E os rivais? O Chile tem cerca de 180 carros de combate e 150 deles são definidos como “modernos” pelo anuário. As forças armadas chilenas contam com os Leopard 2A4 (mais avançados que o modelo brasileiro) e dois tipos de viaturas blindadas, norte-americanas e neozelandesas, compradas recentemente. É o único latino a rivalizar com os brasileiros, os demais também têm frota antiga.
Na Marinha brasileira há previsão de contar com quatro novos submarinos (um deles, pronto) e quatro novas fragatas. Ela ainda é a mais poderosa da América Latina, embora sem um porta-aviões (os dois que tinha foram desativados).
Daí que notícias desse tipo farão aumentar as pressões das Forças Armadas junto ao presidente Luiz Inácio Lula para que mantenha programas de modernização bélica. O grande argumento dos fardados é que nunca se sabe quando algum vizinho ambicioso desejará um naco do território nacional – e o caso da Ucrânia invadida está aí para comprovar.

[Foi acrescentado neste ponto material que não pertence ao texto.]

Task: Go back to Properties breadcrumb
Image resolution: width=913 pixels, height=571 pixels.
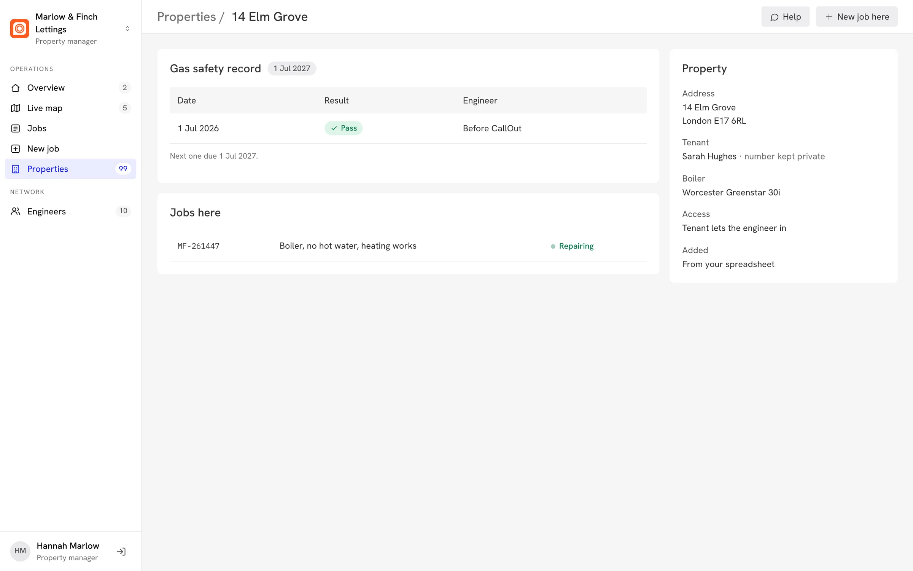Action: (x=186, y=17)
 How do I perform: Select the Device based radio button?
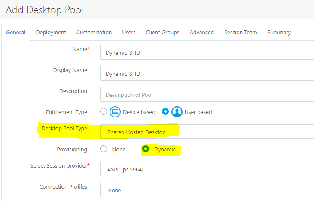104,111
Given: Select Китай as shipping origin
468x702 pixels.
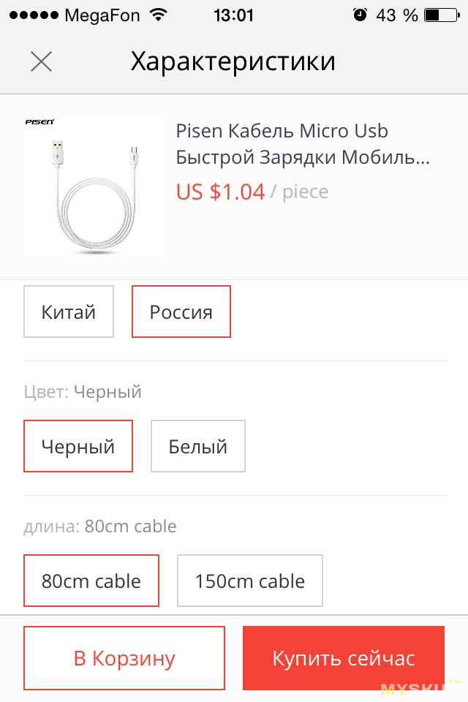Looking at the screenshot, I should pos(69,312).
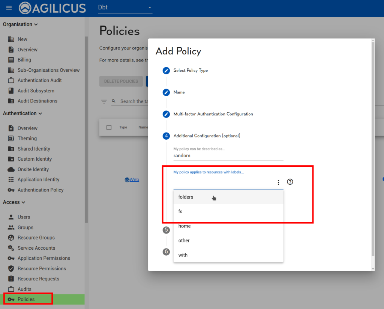Viewport: 384px width, 309px height.
Task: Click the Web link
Action: coord(132,179)
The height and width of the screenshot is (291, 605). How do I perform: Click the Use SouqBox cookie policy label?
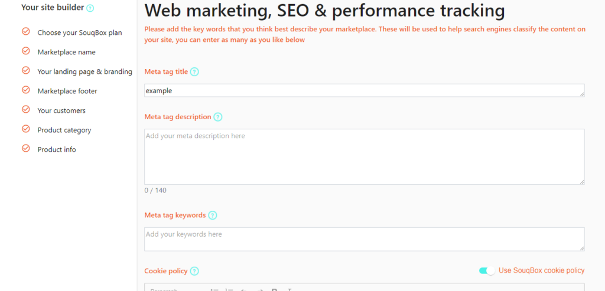pos(542,270)
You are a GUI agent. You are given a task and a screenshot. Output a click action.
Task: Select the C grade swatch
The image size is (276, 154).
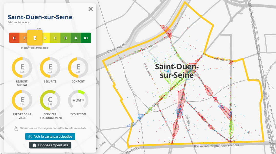click(x=55, y=38)
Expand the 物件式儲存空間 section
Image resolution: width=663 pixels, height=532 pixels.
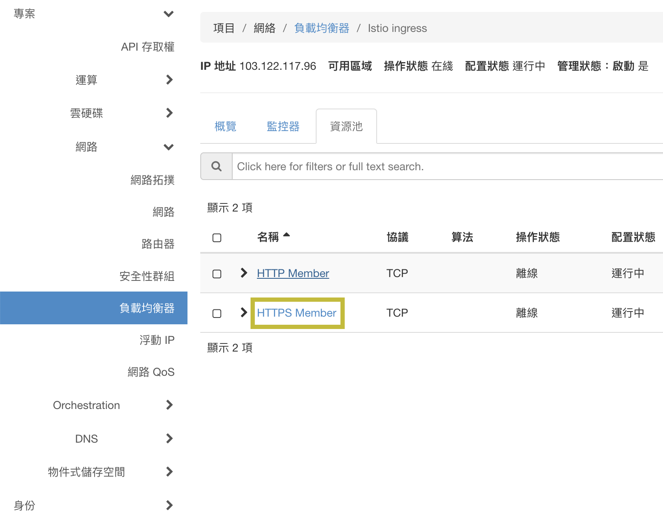pyautogui.click(x=169, y=472)
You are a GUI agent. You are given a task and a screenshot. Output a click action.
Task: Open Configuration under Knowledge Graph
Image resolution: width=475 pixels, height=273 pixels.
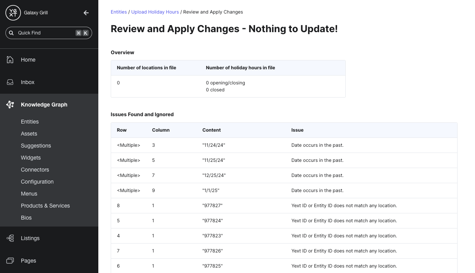pos(37,182)
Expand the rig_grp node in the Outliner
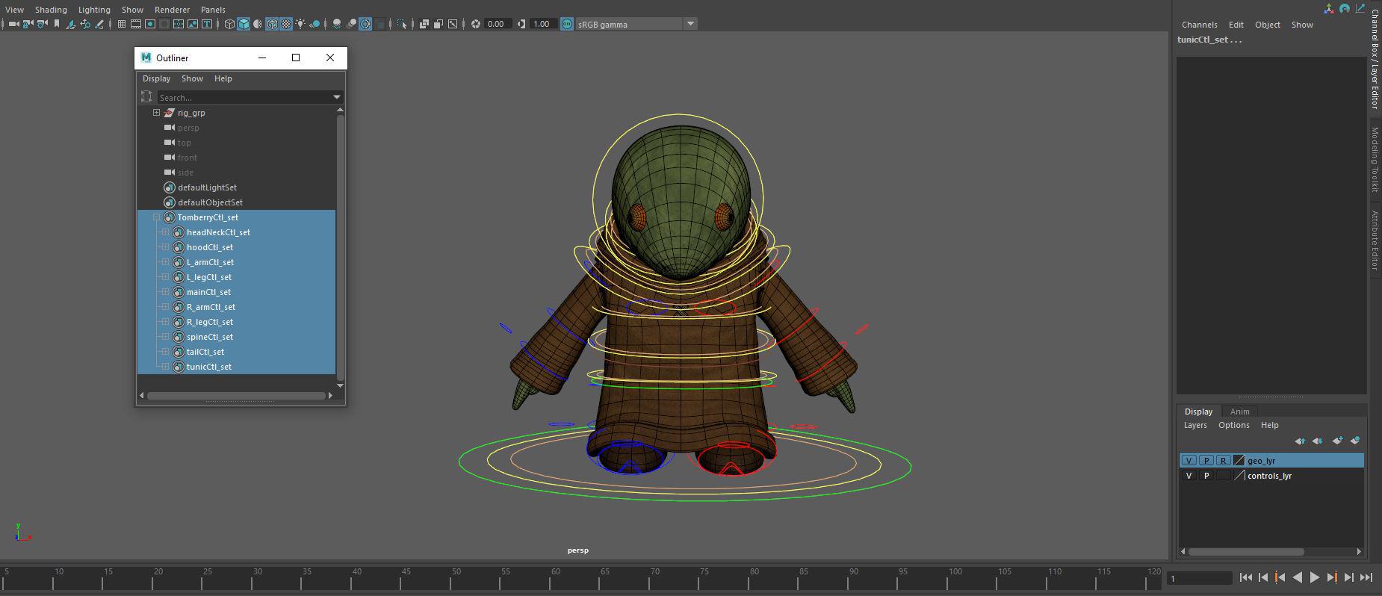This screenshot has width=1382, height=596. (156, 113)
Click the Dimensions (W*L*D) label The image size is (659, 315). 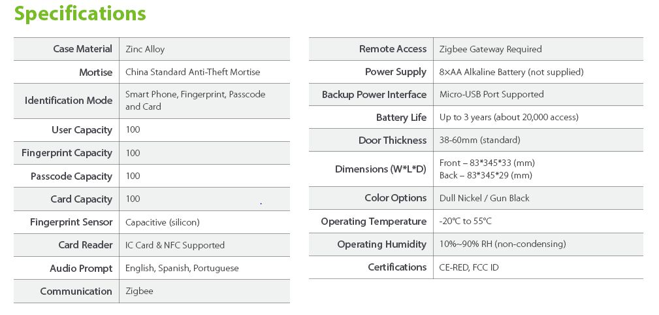380,169
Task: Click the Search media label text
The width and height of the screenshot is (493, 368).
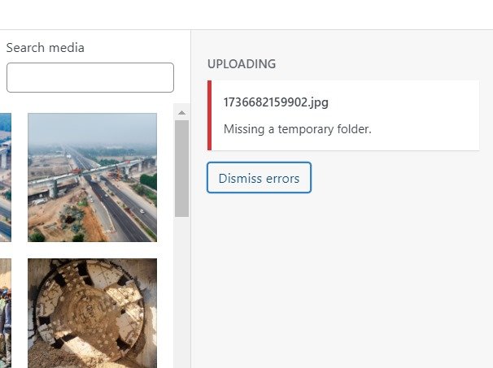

Um dos pedidos dos militares ao presidente é, no mínimo, manter o padrão orçamentário. Se possível, aumentar o previsto para este ano, que é de R$ 124,4 bilhões. Os valores têm acompanhado a inflação: em 2021 o orçamento foi equivalente a US$ 20 bilhões (R$ 110 bilhões), em 2022 alcançou US$ 22,6 bilhões (R$ 116 bilhões), este ano deve ser de US$ 23 bilhões (R$ 124 bilhões). Pelo menos algo as Forças Armadas podem comemorar: no ano passado o Brasil figurou em 15º lugar no ranking de orçamentos de defesa do planeta. Até então não aparecia nessa lista. A ver como vai aparecer ao final deste ano.